BRIEF: Set down the data again exactly. Pictures are not part of the copy.

DATA PROVIDED:

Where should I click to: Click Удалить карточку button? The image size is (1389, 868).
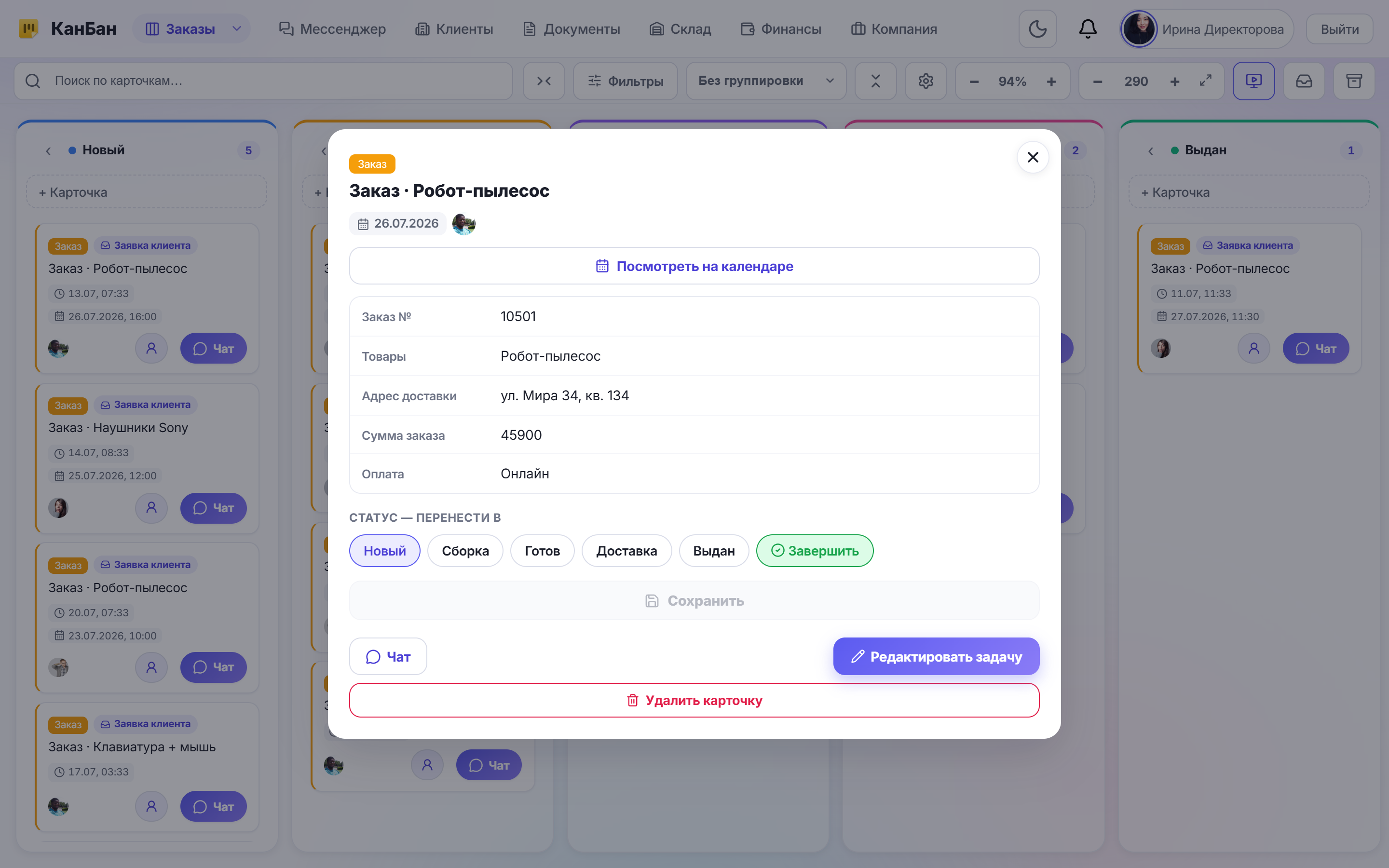point(694,700)
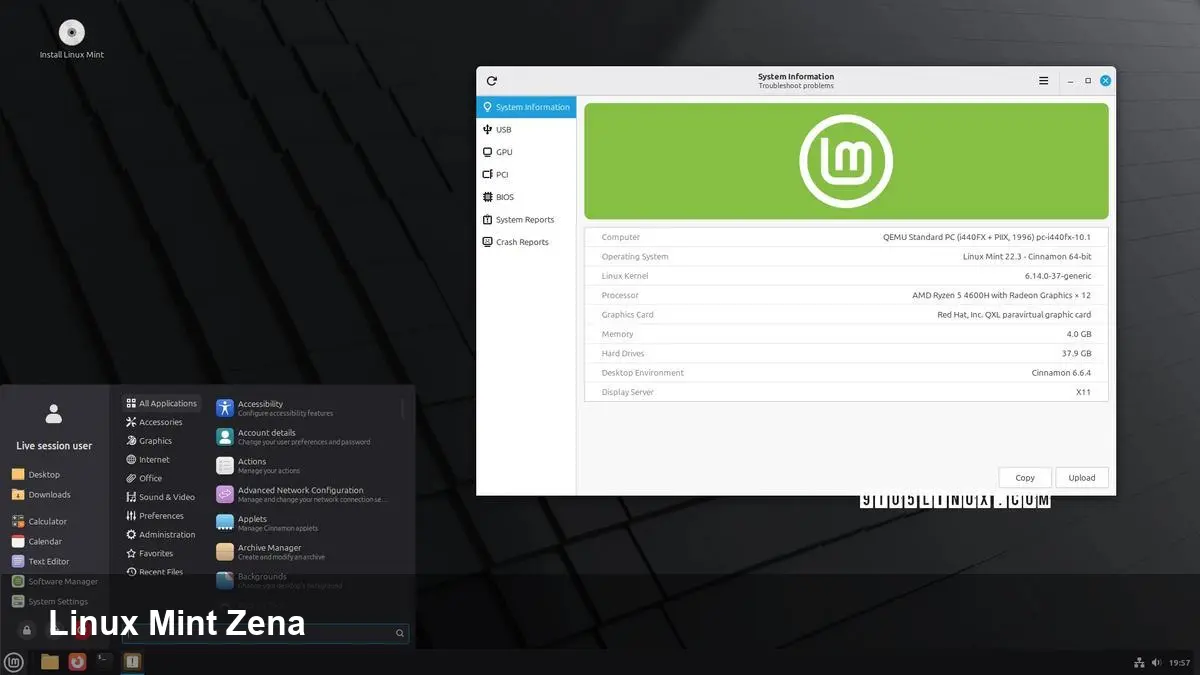Open the System Information hamburger menu
The image size is (1200, 675).
(x=1043, y=80)
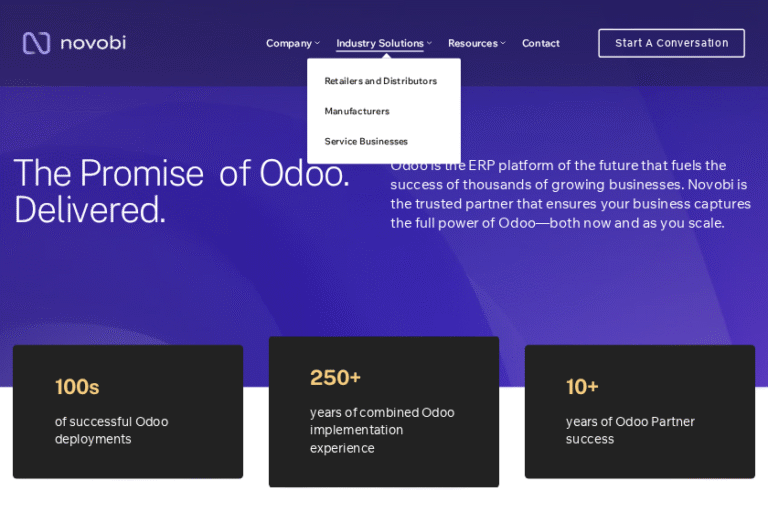Select Service Businesses menu entry
The image size is (768, 512).
click(366, 141)
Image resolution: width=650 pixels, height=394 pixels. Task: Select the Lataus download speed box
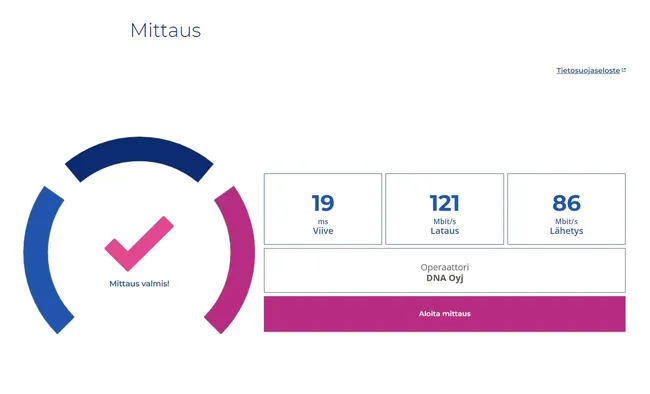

WRITTEN RESPONSE:
Where should I click to: Click Удалить карточку button? The image size is (1389, 868).
point(694,700)
Open the System Information hamburger menu
The image size is (1200, 675).
(x=1043, y=80)
Select Service Businesses menu entry
The image size is (768, 512).
click(366, 141)
Image resolution: width=650 pixels, height=394 pixels. Task: Select the Lataus download speed box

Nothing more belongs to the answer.